Critical issue: Mortality rates worsen at small, rural hospitals

Researchers call for new policies to improve quality at critical-access facilities

new study in JAMA finds that mortality rates at critical-access hospitals (CAHs) have increased during the last decade as the facilities struggled with tightening budgets and aging patient populations.

Background on the critical-access hospital program

According to Harvard School of Public Health's Karen Joynt and colleagues, the CAH program was launched in 1997 as part of an effort to halt a wave of hospital closures in rural communities. Hospitals with 25 beds or less that were located at least 35 miles from the next closest inpatient facility qualified as CAHs.

Under the program, CAHs qualify for reimbursements of 101% of costs with exemption from prospective payments.

CAHs also are excused from participation in national quality improvement initiatives in an effort to ease the burden on administrators and physicians at CAHs. However, experts in recent years have questioned the exemption policy's impact on quality at the facilities, Reuters reports.

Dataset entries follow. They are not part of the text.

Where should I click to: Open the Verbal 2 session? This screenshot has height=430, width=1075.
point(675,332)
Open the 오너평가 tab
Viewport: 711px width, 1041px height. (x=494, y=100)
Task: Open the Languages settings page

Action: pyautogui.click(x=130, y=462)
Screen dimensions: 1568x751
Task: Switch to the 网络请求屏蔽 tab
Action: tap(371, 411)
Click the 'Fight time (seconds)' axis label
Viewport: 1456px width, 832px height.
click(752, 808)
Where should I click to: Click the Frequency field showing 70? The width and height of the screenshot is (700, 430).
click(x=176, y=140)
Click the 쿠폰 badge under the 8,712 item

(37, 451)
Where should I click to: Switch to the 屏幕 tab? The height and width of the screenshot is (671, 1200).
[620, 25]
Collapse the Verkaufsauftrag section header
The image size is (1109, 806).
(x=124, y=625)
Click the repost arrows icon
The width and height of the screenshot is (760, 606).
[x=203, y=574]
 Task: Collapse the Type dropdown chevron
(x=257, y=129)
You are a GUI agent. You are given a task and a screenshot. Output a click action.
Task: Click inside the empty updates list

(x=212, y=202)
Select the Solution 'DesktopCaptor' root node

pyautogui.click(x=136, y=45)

  • Trends in critical access hospitals: Six CAH administrators detail the struggles facing the small, rural facilities.

Study finds increase in mortality rates

For the JAMA study, Joynt and colleagues examined risk-adjusted, 30-day mortality rates for Medicare patients suffer a heart attack, heat failure, or pneumonia from 2002 to 2010 at CAHs and non-CAHs.

They found that mortality rates at CAHs rose an average of 0.1% per year over the nine-year study period. In comparison, mortality rates at non-CAHs dropped an average of 0.2% per year.

By 2010, the overall mortality rate for the three conditions at CAHs was 13.3%, compared with 11.4% at other acute-care hospitals.

Researchers call for new policies to improve quality at CAHs

"Given the substantial challenges that [CAHs] face, new policy initiatives may be needed to help these hospitals provide care for U.S. residents living in rural areas," the researchers wrote in JAMA.

They note that the way CAHs are paid and their exclusion from quality reporting programs may reduce incentives to improve care. "This is 1,000 hospitals, a quarter of the hospitals in the country, that are invisible," Joynt says, adding, "We've created a completely separate system, and in this case it looks like that has not done patients in these hospitals any favors."

In addition, the researchers say that CAHs may struggle to adopt advanced technology systems. "New interventions, such as close partnerships with larger institutions, use of technologies such as teleconsultation, or programs that help clinicians at (critical-access hospitals) determine which patients may need a higher level of care, may provide benefit for patients at these hospitals," the researchers write (McKinney, Modern Healthcare, 4/2 [subscription required]; Pittman, Reuters, 4/2; Gever, MedPage Today, 4/2; Rau, Kaiser Health News/USA Today, 4/2).